Think of it. A three year old girl is made to perform acts on camera for the viewing pleasure of perverted animals all over the world. Such a crime becomes all the worse because there are many instances when the parents or older siblings take part in the crime by willingly supplying the victims to the operators of the sick websites.
Here is one example where poverty is never, never, never an excuse.
We recall some decades ago when the parents of teens and pre-teens in Pagsanjan were found to be serving as pimps for their children for the benefit of the Western pedophiles who “adopted” their kin.
Oh yes, they did live in nice houses, and could give various excuses to anyone who ever found out that some nice foreigner would frequently visit the country and share a room with their children.
That practice has since been minimized, if not outright eradicated. But in its wake are other forms of extreme exploitation of Filipino minors, this time with the aid of technology.
Cybersex cannot exist without the Internet. At the dawn of the Internet age, one of the evils it brought forth was an explosion on the availability of pornography. Soon enough, the net was used as a way to spread prostitution.
It is one thing for a man or a woman to willingly enter this line of work. The income can be huge and the turnover of clients is fast.
But child prostitution is inexcusable because the children who are forced into it are innocents in every sense of the word. Anyone who willingly victimizes them is hell bound. An eternity in hell is the only fitting punishment for them.
Still, in the here and now, it is not enough to keep close tabs on them as the government says it is doing.
We must take issue with Communications Secretary Herminio Coloma who says that the government is doing everything to stop the human trafficking of minors who end up as prostitutes with the help of technology.
The “everything” Mr. Coloma speaks of is clearly not enough.
The child pornography ring that was unearthed days ago means that such crime syndicates had been operating for too long. Whether it is weeks, months, or years, all the time that they were in operation means that countless Filipino children were being exploited to the hilt.
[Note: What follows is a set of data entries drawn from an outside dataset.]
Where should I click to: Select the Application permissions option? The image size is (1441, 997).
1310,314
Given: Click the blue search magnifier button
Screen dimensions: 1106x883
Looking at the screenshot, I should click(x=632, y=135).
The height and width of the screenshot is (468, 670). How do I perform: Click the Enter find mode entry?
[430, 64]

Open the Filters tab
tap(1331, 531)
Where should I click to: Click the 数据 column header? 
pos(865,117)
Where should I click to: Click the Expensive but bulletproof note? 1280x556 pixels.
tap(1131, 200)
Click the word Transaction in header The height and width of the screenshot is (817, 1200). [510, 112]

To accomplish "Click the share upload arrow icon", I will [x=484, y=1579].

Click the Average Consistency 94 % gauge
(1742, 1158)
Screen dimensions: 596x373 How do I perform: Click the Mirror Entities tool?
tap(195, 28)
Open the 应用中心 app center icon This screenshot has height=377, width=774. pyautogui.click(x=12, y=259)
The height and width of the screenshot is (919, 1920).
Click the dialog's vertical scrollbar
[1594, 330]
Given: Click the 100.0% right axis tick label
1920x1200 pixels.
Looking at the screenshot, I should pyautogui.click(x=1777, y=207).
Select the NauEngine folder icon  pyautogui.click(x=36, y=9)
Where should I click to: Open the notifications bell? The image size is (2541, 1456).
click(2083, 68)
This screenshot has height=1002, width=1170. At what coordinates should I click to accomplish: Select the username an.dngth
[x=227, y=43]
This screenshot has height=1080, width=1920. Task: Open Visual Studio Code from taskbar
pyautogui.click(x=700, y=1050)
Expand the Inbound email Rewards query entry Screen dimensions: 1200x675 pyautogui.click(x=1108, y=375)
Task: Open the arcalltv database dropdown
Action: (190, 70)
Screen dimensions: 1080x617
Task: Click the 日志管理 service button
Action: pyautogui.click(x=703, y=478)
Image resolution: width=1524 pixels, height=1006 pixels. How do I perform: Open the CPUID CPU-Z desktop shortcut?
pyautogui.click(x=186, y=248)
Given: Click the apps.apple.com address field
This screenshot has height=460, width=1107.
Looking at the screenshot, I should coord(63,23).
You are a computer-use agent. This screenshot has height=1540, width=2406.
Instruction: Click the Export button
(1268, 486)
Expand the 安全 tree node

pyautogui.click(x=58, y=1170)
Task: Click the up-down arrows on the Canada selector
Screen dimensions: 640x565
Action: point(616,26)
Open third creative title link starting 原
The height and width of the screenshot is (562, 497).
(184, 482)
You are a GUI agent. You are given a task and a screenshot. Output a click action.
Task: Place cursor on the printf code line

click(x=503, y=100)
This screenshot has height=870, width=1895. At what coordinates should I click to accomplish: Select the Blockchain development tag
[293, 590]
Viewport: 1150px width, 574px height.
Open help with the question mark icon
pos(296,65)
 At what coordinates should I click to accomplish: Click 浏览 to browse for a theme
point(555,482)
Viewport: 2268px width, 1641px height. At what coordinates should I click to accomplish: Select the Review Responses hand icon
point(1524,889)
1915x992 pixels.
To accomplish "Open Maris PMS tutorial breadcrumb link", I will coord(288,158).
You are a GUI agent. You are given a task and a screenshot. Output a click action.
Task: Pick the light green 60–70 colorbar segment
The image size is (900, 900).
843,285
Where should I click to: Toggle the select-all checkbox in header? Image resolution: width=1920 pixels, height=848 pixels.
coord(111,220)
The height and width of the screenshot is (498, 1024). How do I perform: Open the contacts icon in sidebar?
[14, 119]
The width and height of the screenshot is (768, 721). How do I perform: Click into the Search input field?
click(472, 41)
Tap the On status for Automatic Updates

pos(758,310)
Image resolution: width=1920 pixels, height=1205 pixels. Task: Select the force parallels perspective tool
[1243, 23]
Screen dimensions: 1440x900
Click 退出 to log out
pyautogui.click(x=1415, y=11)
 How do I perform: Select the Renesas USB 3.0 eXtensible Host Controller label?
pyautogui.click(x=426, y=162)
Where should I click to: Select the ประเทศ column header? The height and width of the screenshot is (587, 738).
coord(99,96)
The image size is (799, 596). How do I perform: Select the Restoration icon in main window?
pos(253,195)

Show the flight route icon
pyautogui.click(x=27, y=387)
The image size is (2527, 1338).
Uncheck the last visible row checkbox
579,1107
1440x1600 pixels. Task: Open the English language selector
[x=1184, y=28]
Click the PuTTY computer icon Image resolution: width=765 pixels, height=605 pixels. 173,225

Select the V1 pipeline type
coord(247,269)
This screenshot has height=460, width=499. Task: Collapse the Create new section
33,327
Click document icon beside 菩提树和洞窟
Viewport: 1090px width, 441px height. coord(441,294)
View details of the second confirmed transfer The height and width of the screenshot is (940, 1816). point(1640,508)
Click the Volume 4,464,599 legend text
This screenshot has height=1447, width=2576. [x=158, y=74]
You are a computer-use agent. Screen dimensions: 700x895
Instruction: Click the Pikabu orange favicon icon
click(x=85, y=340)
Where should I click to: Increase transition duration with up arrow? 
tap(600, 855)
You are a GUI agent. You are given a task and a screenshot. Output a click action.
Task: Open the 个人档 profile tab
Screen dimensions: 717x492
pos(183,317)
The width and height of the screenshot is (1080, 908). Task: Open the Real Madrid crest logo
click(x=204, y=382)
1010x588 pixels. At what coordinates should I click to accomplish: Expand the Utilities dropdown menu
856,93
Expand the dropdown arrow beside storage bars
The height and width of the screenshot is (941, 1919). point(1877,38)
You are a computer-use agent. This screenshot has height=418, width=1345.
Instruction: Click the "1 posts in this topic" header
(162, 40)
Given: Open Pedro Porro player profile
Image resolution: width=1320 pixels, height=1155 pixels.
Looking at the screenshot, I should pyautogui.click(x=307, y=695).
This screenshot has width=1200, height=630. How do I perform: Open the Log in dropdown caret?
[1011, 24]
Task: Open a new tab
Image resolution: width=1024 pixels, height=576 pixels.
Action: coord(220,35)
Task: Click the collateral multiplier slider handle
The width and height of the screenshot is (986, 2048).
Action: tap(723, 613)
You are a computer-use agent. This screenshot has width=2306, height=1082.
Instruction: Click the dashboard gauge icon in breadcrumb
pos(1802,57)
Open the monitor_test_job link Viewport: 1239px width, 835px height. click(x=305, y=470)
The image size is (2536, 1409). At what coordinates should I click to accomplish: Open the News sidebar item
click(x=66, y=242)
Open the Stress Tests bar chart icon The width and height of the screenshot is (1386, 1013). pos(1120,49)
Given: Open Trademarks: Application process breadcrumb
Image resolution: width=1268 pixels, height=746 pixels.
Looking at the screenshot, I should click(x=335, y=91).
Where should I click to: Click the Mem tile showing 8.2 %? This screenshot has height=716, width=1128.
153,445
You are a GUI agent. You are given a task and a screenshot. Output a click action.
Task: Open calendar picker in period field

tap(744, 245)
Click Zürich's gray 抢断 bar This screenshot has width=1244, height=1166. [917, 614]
Another consideration is that some local government officials and local police authorities must have had knowledge of the pornographic business going on in their territory. NBI men and women and police officers with better consciences and love of country must help find everyone who knew of but tolerated the despicable work of this child-sex on-the-web business.
This is one crime that should not be allowed to even exist in the Philippines. Anyone engaged in it deserves no mercy. If the truly guilty ones were suddenly found floating in the Pasig River in large numbers, we can only feel sorry for the fish and the bottom dwellers that will have to feed on them.